Data-Efficient Learning with Neural Programs
This addresses the challenge of data-efficient learning for AI systems integrating neural and symbolic components, though it appears incremental as it builds on prior gradient approximation methods.
The paper tackles the problem of learning DNN parameters in neural programs, which combine DNNs with black-box components like LLMs, using only input-output samples. The result is that their ISED algorithm achieves comparable accuracy to baselines but with improved data- and sample-efficiency, as demonstrated on benchmarks involving GPT-4 and neurosymbolic tasks.

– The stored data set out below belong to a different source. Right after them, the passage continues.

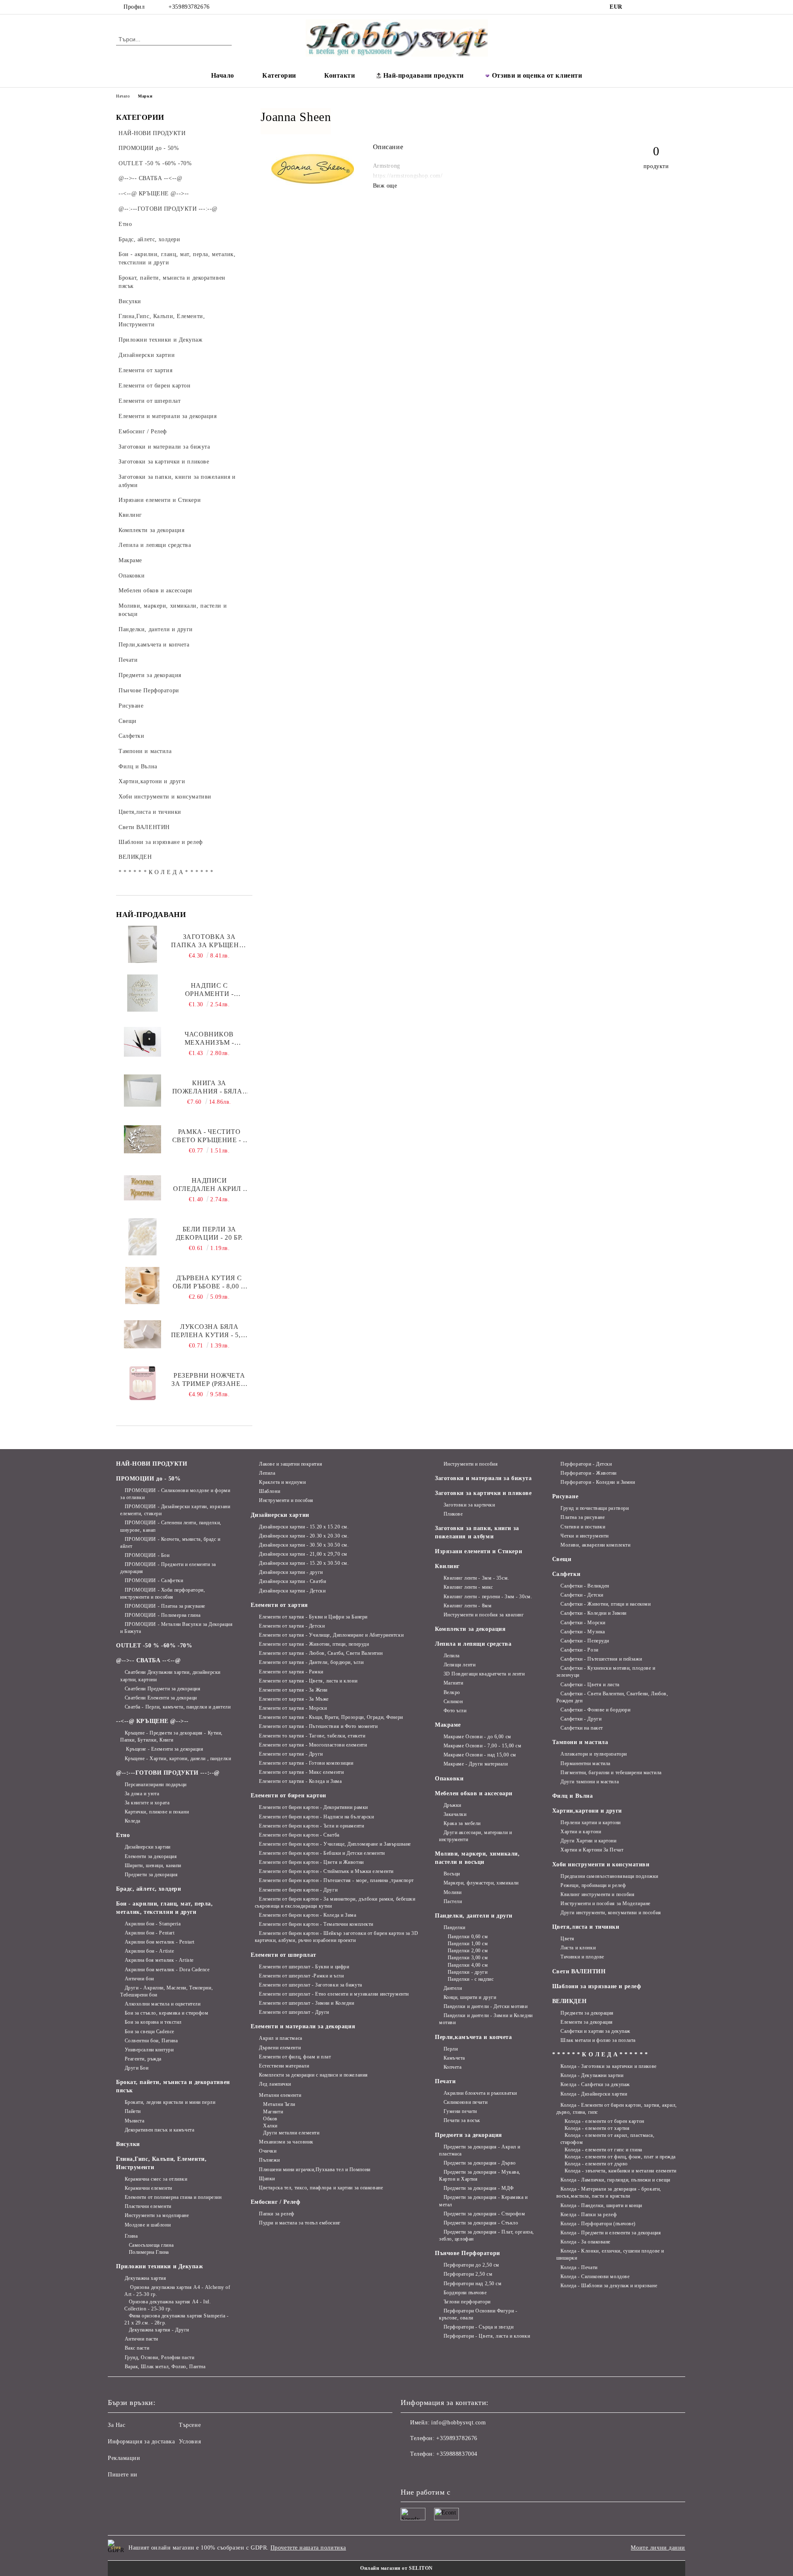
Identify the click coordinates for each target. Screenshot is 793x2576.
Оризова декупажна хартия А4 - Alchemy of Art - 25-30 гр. (177, 2290)
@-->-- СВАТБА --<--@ (148, 1660)
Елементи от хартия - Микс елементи (301, 1772)
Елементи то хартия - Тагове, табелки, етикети (312, 1736)
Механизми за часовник (286, 2142)
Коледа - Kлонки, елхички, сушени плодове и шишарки (610, 2254)
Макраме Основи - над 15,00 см (480, 1755)
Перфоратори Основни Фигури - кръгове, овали (478, 2314)
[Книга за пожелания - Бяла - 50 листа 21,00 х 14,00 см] (142, 1090)
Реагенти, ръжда (143, 2059)
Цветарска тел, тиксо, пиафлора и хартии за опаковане (321, 2188)
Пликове (453, 1514)
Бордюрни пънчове (465, 2293)
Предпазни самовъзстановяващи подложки (609, 1876)
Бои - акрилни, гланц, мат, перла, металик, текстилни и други (164, 1908)
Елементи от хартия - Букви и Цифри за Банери (313, 1617)
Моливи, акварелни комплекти (595, 1545)
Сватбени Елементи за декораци (161, 1698)
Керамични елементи (148, 2188)
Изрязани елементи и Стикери (478, 1551)
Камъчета (454, 2058)
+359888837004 (456, 2454)
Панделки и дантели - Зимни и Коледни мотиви (486, 2019)
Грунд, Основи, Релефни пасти (159, 2357)
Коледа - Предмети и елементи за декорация (610, 2233)
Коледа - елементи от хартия (597, 2128)
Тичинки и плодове (582, 1957)
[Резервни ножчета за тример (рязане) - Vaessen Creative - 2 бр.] (142, 1383)
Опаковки (449, 1778)
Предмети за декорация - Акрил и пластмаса (479, 2150)
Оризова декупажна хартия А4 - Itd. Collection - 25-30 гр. (167, 2305)
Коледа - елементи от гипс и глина (603, 2150)
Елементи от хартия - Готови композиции (306, 1763)
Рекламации (124, 2458)
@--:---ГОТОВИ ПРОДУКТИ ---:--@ (168, 1773)
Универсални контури (149, 2050)
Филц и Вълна (572, 1796)
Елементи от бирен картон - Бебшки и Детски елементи (322, 1853)
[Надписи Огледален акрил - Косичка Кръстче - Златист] (142, 1188)
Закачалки (455, 1814)
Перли (451, 2049)
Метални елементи (280, 2095)
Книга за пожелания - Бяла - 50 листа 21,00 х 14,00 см (209, 1087)
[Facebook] (635, 7)
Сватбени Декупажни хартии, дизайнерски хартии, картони (170, 1675)
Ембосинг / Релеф (276, 2202)
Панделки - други (468, 1972)
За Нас (116, 2425)
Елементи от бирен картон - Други (298, 1890)
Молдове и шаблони (148, 2225)
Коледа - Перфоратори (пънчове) (598, 2224)
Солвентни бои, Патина (151, 2041)
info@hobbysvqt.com (458, 2422)
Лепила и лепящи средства (473, 1644)
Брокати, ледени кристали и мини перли (170, 2102)
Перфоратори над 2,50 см (472, 2283)
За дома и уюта (142, 1794)
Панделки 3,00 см (468, 1958)
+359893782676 (189, 7)
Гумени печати (460, 2111)
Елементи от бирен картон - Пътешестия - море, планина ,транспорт (336, 1880)
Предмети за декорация (151, 1874)
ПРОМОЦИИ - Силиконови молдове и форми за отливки (175, 1494)
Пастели (453, 1901)
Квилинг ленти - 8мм (467, 1606)
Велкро (452, 1692)
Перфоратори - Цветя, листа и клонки (487, 2336)
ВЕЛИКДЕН (569, 2001)
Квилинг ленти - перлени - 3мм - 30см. (488, 1596)
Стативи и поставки (582, 1527)
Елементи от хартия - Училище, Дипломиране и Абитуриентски (331, 1635)
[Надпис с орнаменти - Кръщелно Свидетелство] (142, 993)
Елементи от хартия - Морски (293, 1708)
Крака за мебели (462, 1823)
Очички (267, 2151)
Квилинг (447, 1566)
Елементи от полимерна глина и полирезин (173, 2197)
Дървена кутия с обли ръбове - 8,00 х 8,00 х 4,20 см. (209, 1282)
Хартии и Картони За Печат (591, 1850)
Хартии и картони (580, 1832)
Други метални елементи (291, 2133)
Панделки (454, 1927)
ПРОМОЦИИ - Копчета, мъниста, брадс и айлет (170, 1542)
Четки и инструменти (584, 1536)
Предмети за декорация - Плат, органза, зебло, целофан (486, 2235)
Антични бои (139, 1979)
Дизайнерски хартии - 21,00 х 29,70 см (303, 1554)
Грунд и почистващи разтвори (594, 1508)
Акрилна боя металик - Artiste (159, 1960)
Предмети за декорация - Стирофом (484, 2214)
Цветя (567, 1939)
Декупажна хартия (145, 2278)
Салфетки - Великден (584, 1586)
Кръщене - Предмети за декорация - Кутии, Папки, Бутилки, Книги (171, 1736)
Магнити (273, 2112)
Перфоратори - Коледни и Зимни (597, 1482)
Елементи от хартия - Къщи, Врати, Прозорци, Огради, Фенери (331, 1717)
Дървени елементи (280, 2048)
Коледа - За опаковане (585, 2242)
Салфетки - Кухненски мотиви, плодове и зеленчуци (605, 1671)
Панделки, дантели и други (474, 1916)
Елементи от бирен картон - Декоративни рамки (313, 1807)
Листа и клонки (578, 1948)
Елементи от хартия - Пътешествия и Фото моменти (318, 1726)
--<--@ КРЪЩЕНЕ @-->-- (152, 1721)
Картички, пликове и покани (157, 1812)
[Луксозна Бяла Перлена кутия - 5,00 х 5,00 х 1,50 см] (142, 1334)
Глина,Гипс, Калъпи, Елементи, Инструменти (161, 2163)
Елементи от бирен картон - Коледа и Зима (307, 1915)
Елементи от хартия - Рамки (291, 1672)
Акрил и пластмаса (280, 2038)
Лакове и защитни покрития (290, 1464)
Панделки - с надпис (471, 1979)
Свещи (562, 1559)
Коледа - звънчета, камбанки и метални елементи (621, 2171)
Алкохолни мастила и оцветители (162, 2004)
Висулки (128, 2144)
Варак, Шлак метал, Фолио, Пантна (165, 2366)
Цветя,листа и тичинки (586, 1927)
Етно (123, 1835)
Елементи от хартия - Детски (292, 1626)
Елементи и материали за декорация (303, 2026)
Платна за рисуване (582, 1517)
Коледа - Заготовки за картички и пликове (608, 2066)
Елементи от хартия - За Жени (293, 1690)
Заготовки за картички (469, 1505)
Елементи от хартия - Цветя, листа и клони (308, 1681)
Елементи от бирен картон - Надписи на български (316, 1817)
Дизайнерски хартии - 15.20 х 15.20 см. (304, 1527)
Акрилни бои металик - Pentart (160, 1942)
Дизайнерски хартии (148, 1847)
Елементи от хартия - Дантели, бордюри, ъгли (311, 1662)
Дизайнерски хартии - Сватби (292, 1581)
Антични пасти (141, 2339)
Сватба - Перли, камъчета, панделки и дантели (177, 1707)
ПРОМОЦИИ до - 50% (148, 1479)
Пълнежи (269, 2160)
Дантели (453, 1988)
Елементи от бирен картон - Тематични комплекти (316, 1924)
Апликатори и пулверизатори (593, 1754)
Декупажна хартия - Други (159, 2330)
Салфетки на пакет (581, 1728)
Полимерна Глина (149, 2252)
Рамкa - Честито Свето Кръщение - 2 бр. (209, 1136)
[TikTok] (660, 7)
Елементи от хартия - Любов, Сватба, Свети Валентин (320, 1653)
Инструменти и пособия (286, 1500)
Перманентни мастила (585, 1763)
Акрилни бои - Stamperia (152, 1924)
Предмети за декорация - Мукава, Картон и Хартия (479, 2175)
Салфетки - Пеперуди (584, 1641)
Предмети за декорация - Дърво (480, 2163)
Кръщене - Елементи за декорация (164, 1749)
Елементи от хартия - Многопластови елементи (313, 1745)
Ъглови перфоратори (467, 2302)
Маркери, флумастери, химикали (481, 1883)
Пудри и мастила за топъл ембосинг (299, 2223)
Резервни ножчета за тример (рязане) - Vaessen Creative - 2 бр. (209, 1380)
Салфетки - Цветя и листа (589, 1684)
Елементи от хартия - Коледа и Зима (300, 1781)
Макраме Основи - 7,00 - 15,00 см (482, 1746)
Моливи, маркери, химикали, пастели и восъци (477, 1858)
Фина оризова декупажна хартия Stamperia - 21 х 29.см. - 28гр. (176, 2319)
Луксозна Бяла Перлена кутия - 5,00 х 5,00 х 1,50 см (209, 1331)
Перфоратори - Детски (586, 1464)
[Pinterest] (672, 7)
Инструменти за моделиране (157, 2215)
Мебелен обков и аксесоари (474, 1793)
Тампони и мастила (580, 1742)
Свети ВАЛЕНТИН (579, 1971)
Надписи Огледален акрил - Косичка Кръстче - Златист (209, 1185)
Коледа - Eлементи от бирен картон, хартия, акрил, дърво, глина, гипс (616, 2108)
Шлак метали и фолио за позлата (598, 2040)
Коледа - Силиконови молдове (594, 2276)
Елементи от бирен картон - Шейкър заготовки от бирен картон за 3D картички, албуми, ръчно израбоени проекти (336, 1936)
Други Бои (137, 2068)
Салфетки (566, 1574)
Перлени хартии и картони (590, 1822)
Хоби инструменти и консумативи (601, 1864)
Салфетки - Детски (581, 1595)
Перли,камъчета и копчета (473, 2037)
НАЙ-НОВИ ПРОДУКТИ (152, 1464)
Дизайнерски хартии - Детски (292, 1591)
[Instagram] (647, 7)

Many computational tasks can be naturally expressed as a composition of a DNN followed by a program written in a traditional programming language or an API call to an LLM. We call such composites "neural programs" and focus on the problem of learning the DNN parameters when the training data consist of end-to-end input-output labels for the composite. When the program is written in a differentiable logic programming language, techniques from neurosymbolic learning are applicable, but in general, the learning for neural programs requires estimating the gradients of black-box components. We present an algorithm for learning neural programs, called ISED, that only relies on input-output samples of black-box components. For evaluation, we introduce new benchmarks that involve calls to modern LLMs such as GPT-4 and also consider benchmarks from the neurosymbolic learning literature. Our evaluation shows that for the latter benchmarks, ISED has comparable performance to state-of-the-art neurosymbolic frameworks. For the former, we use adaptations of prior work on gradient approximations of black-box components as a baseline, and show that ISED achieves comparable accuracy but in a more data- and sample-efficient manner.